A 30-year old former member of the British Trust for Conservation Volunteers has landed his “dream job” as the Yorkshire Dales National Park Authority’s Area Ranger for Malhamdale, Ribblesdale and the Lancashire part of the National Park.

Rob Ashford’s patch is in the heart of the Dales’ "limestone country", famous for its unique habitats and internationally important and dramatic geological features such as limestone cliffs, gorges, pavements and potholes.

As area ranger his main responsibility is to be the face of the National Park, delivering countryside management services to local people and visitors.

“I’m amazed to be working in this landscape,” said Rob Ashford, speaking this summer at the Malham Show.

“I can imagine a lot of people would love to be called a ranger, and it really is as good as it sounds.

“I know this area as a visitor and have worked here in woodland management. It’s my local national park – I live just outside it – and to work with local communities in this wonderful landscape really is a privilege.”

There are three main strands to Rob’s work:-

*Access and rights of way - maintaining the network of ancient paths which make such a beautiful landscape accessible to all.

*Visitor management – helping to alleviate problems that can be caused by the number of visitors to popular areas.

*Community engagement – working with communities on projects as well as being the key National Park Authority contact for 25 Parish Councils as well as community groups in the area.

He said: “The rights of way are my bread and butter. A team of access rangers and volunteers will do the hard graft of fixing the stiles and maintaining the paths, but on the big projects I’ll be out there working alongside them.

"Part of my job is to respond to landowners who might be concerned about erosion, or other issues such as people climbing over the drystone walls.

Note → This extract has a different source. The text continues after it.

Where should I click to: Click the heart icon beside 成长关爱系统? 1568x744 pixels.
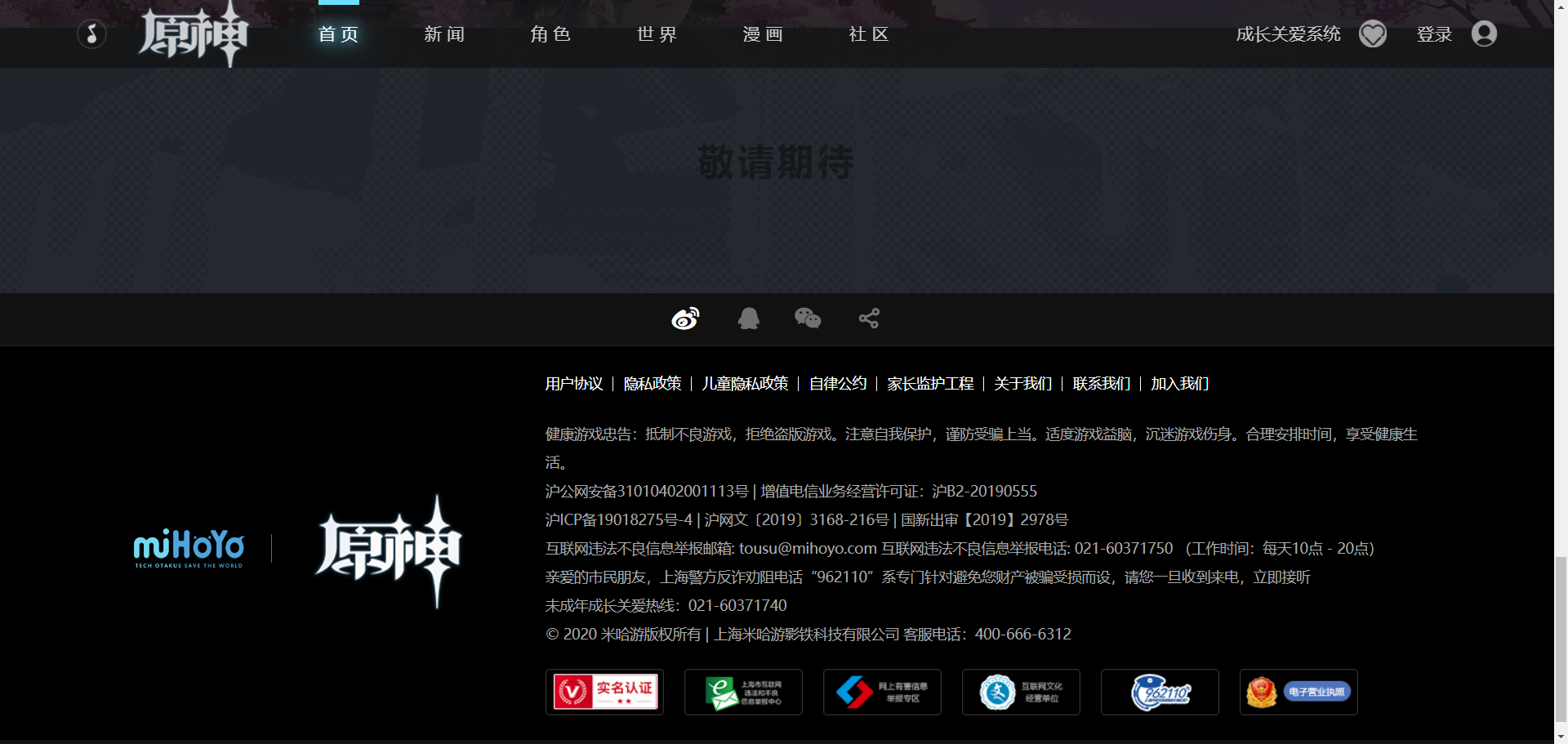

Balancing conservation with recreation is the tricky part of the job.”

He is currently implementing a significant enhancement scheme at Ribblehead as part of ‘Stories in Stone’, the Ingleborough Dales Landscape Partnership Scheme funded by the Heritage Lottery.

The works will improve the experience of visitors to the iconic Ribblehead Viaduct, with the long term goal of conserving the archaeological historical features of the Scheduled Ancient Monument.

Unregulated parking and erosion caused by the thousands of visitors is being addressed by a range of techniques including defining the parking areas, bunding to protect ground features, a new path and additional interpretation using the latest technology.

Rob didn’t hesitate when asked to name his favourite place in the Yorkshire Dales National Park: “It has got to be Gordale Scar. You know when you walk towards it for the first time that you are going to see a waterfall. But when you turn the corner to see it, it’s breathtaking.

"I love taking groups of young people – perhaps people who’ve never been into a National Park, or even seen a sheep – to a place like that. The Yorkshire Dales National Park really does have the awe inspiring features that a lot of other National Parks don’t have – and that to me is our greatest asset.”

The Ribblehead enhancement scheme aims at combating the impact of the thousands of people who visit the iconic site very year. Walkers access the peaks from the site and it is attractive to large numbers of people walking for charity.

The impact has led to significant erosion problems and seasonal vegetation damage around the viaduct, historical construction site and roadside verges, with this damage increased by severe weather events.

Ground works is to be carried out that will enable better traffic management and car parking, prevent informal verge parking and improve pedestrian access in the vicinity of the Ribblehead Viaduct.

These include installing earth bunds to protect ground features, creating a short pedestrian link to the public footpath to reduce the need for road walking, repairing of vehicle damage and erosion and repair of parking areas to reduce the impact of cars and other vehicles in the area.